Stored data
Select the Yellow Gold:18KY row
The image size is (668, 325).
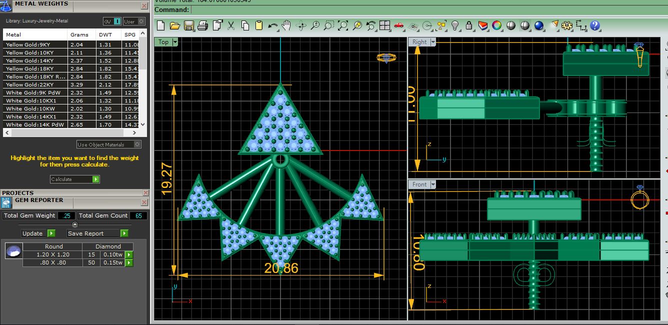[x=35, y=69]
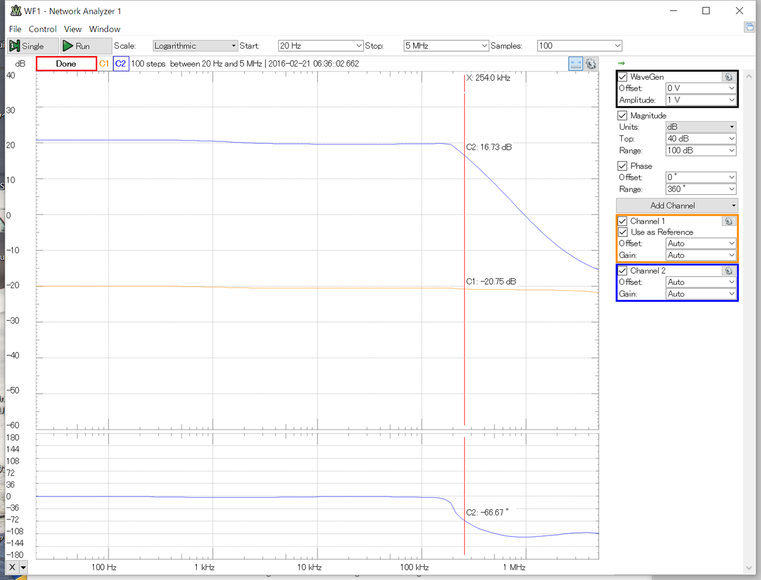Click the restore docked window icon
This screenshot has height=580, width=761.
click(x=749, y=27)
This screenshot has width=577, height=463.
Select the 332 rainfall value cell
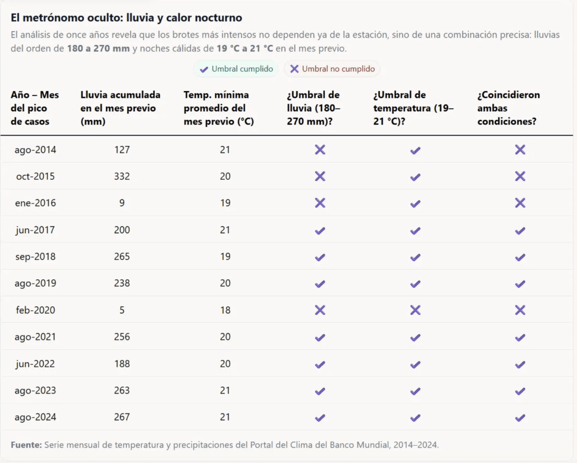(x=122, y=176)
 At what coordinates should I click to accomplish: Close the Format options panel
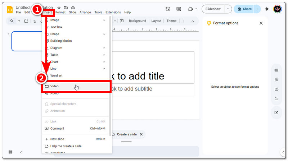(261, 23)
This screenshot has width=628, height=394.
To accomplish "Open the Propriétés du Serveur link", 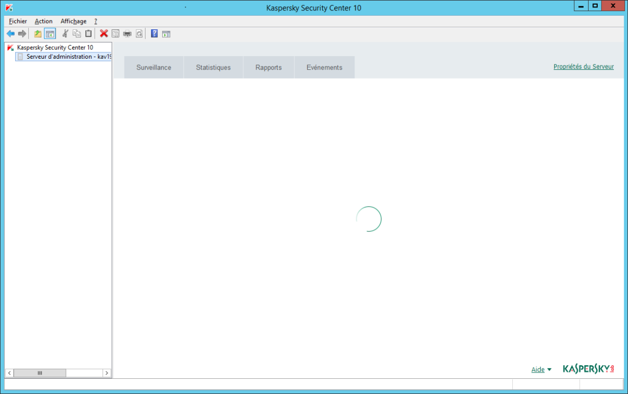I will coord(584,67).
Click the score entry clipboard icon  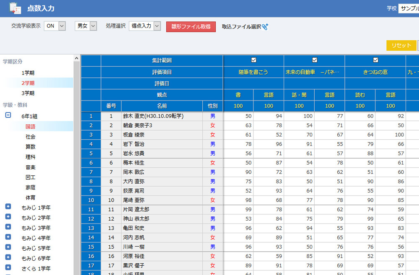tap(15, 8)
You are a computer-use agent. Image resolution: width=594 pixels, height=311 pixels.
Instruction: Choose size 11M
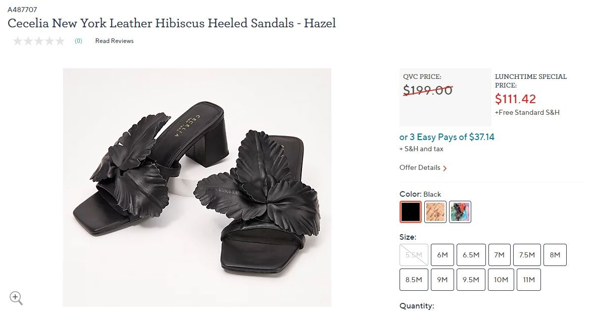[528, 280]
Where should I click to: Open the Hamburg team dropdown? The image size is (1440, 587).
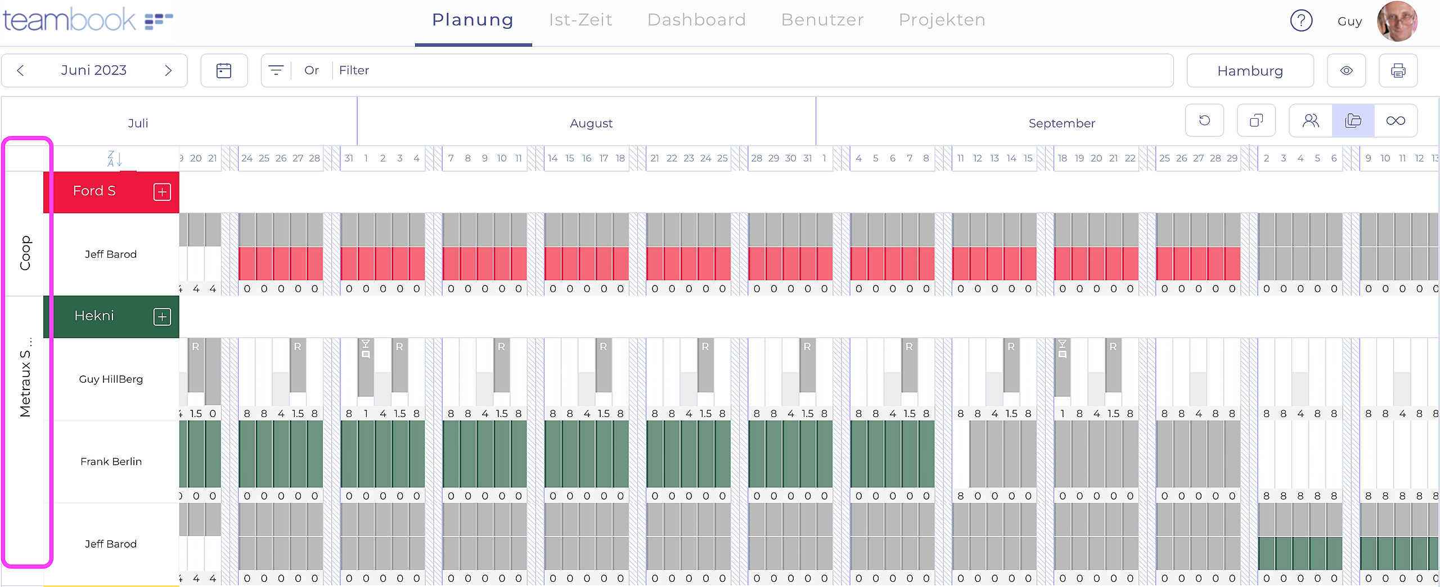point(1250,70)
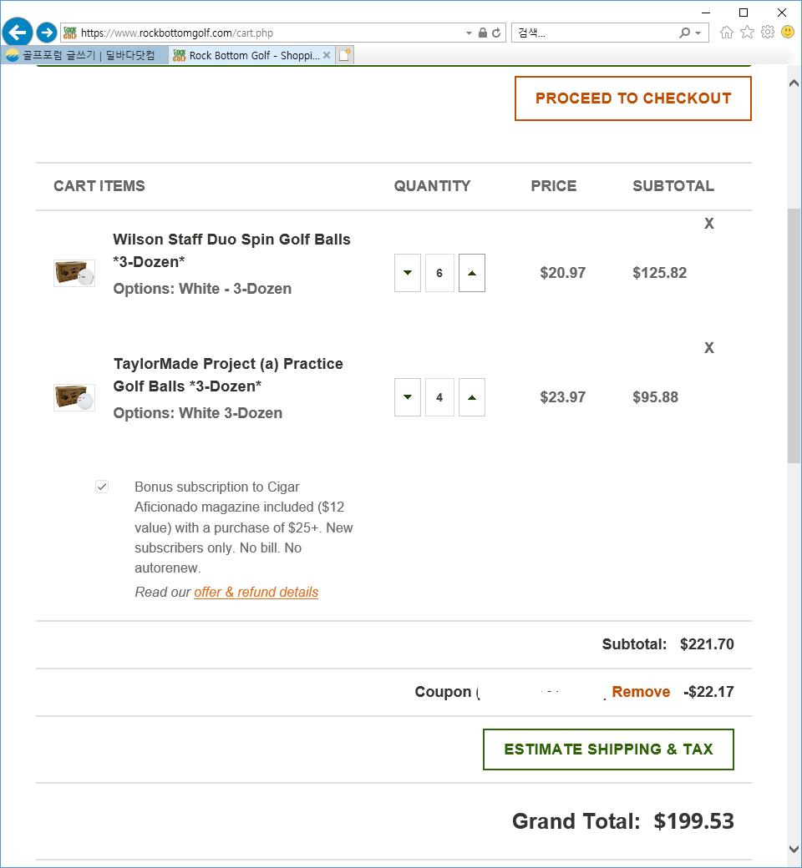This screenshot has height=868, width=802.
Task: Click the browser Forward arrow button
Action: click(47, 33)
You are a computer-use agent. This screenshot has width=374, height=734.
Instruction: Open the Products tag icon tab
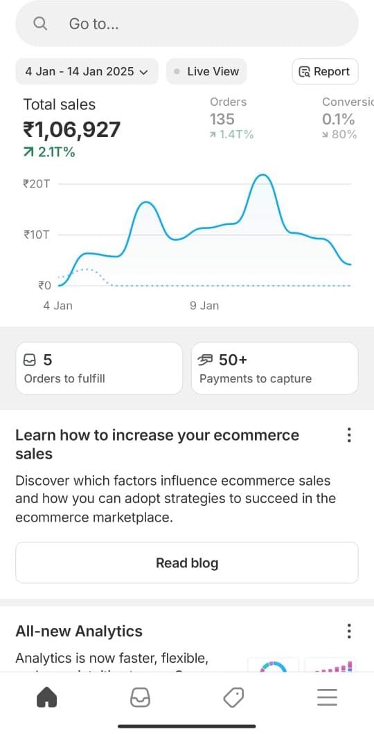pyautogui.click(x=233, y=698)
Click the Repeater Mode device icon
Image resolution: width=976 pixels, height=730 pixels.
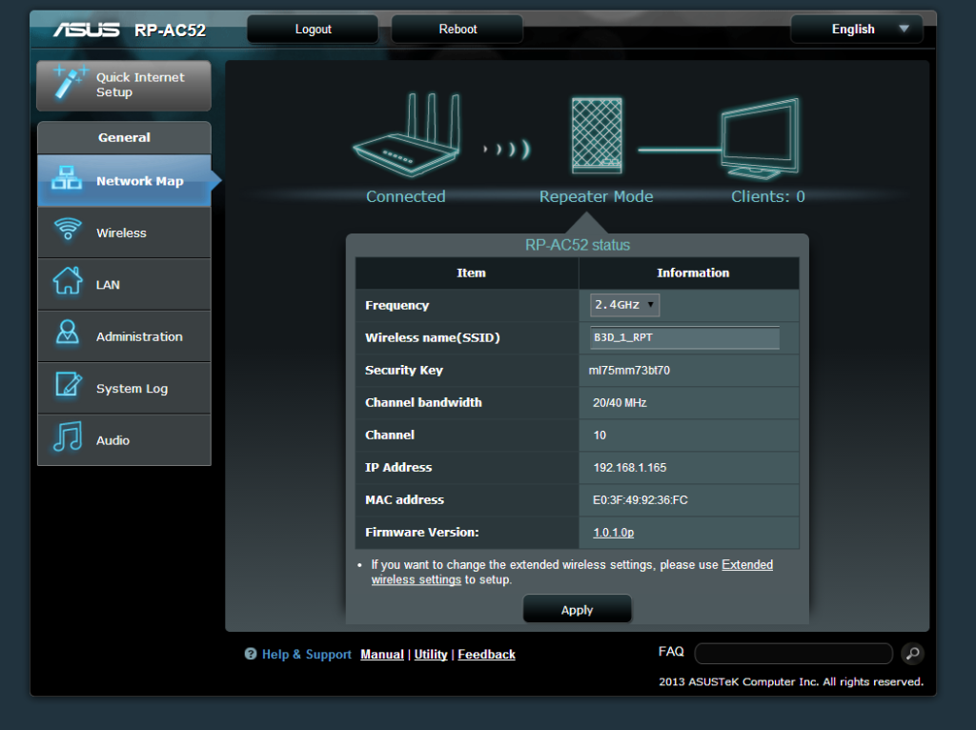tap(596, 133)
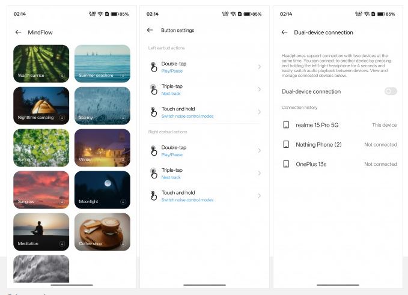The height and width of the screenshot is (295, 408).
Task: Go back from the MindFlow screen
Action: pos(18,32)
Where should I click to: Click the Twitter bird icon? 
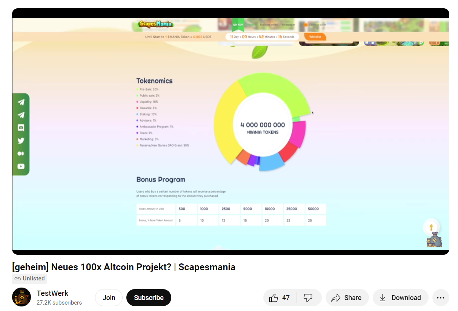click(x=21, y=141)
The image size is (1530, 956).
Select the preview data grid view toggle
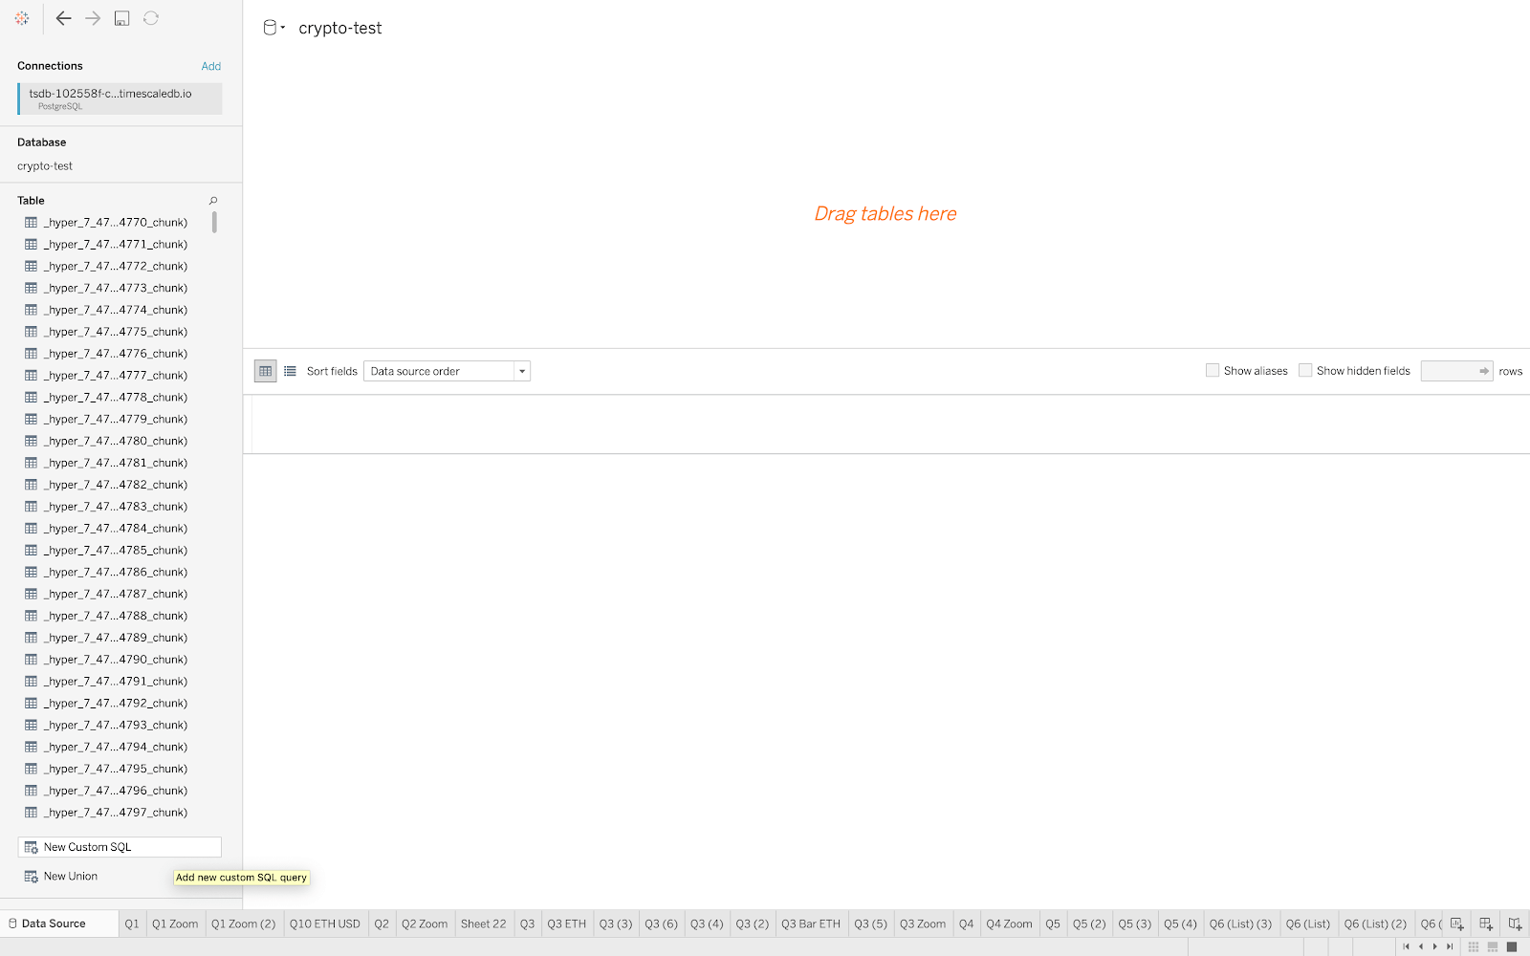[265, 371]
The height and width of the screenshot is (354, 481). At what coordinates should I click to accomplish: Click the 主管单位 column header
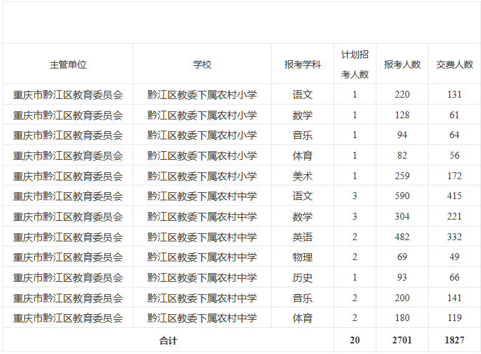pyautogui.click(x=68, y=64)
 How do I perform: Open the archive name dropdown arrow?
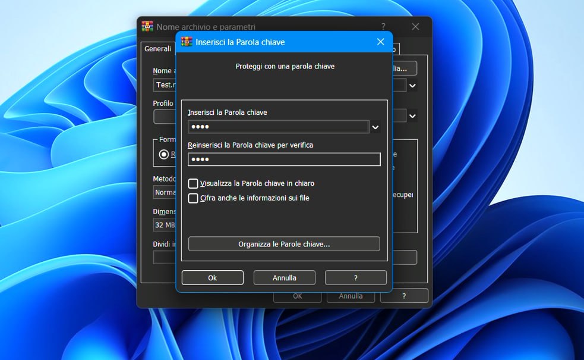click(x=412, y=86)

▶ **Work order**:
All lines of the entries containing the string "computer" must be shown in full.

▶ **Result of the task**:
You are a computer-use agent. Image resolution: width=594 pixels, height=311 pixels.
You are a computer-use agent. This screenshot has width=374, height=734.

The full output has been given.